# HELP - African Cichlid Problem



## C1CHL1DS (Jan 8, 2012)

I have a 135 Gallon aquarium with 60 or so African Cichlids. Just recently I noticed that have been swimming at the top of the water and look whiteish/decoloured. Does anyone have an idea on how to resolve this desease/problem? Also they have been iching and having eating trouble.

Thanks


----------



## rossco838 (Aug 6, 2011)

Are they getting enough oxygen? Fish will goto the top of the tank if oxygen levels drop. When is the last time you cleaned your filter I'm assuming it is a canister? Do you have any power heads? if so point them at the surface of the water to agitate the water surface. 

Sent from my SGH-I897 using Tapatalk


----------



## BillD (Jun 5, 2006)

Depending on the size of the fish, you may be overstocked.
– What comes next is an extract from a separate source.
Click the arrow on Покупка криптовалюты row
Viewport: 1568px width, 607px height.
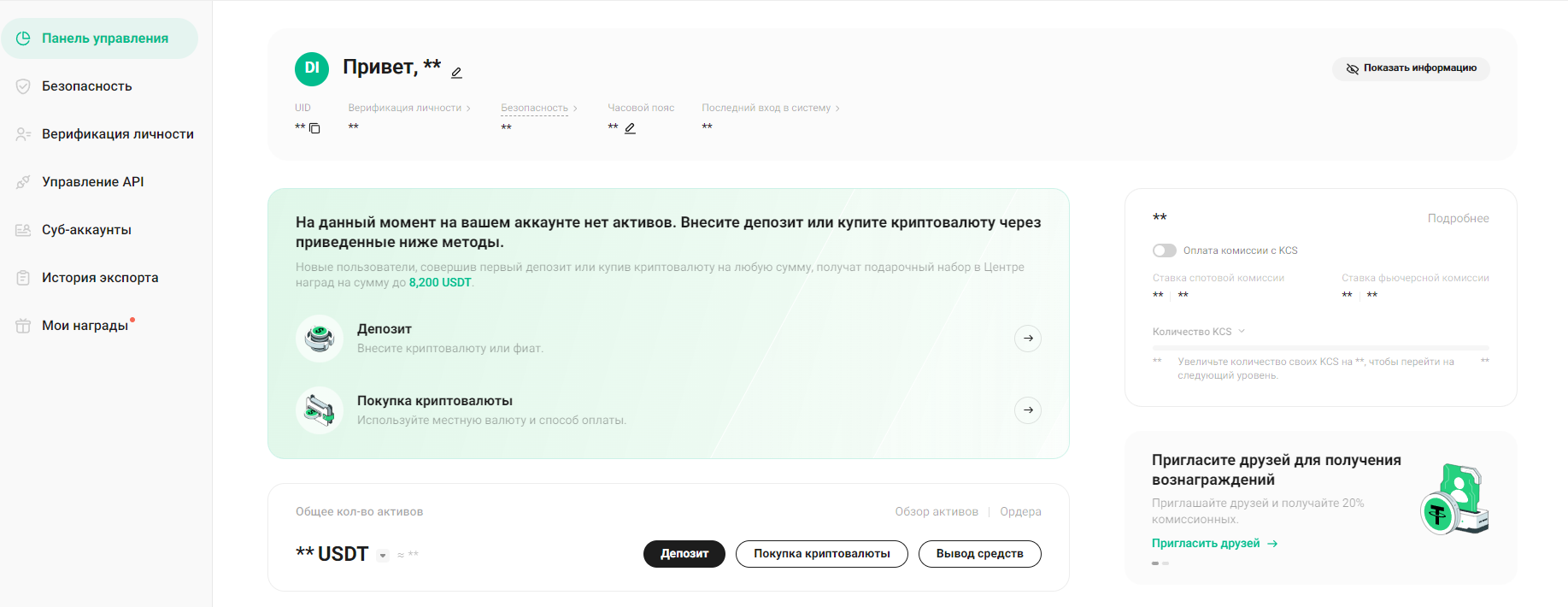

Regardlesss, you have an acute situation that requires action. change out at least 50% of the water and observe.


----------



## Y2KGT (Jul 20, 2009)

What kind of filters do you have on this tank? How often do you clean the filters?

First thing you need to do is a 50% water change with dechlorinated water and make sure it's the same temperature as the tank water. Do this everyday for a week and make sure you vacuum the bottom of the tank when you do your water changes. If you have gravel in your tank push your gravel tube all the way into your gravel. You'll be amazed at how much crap will be buried in the gravel.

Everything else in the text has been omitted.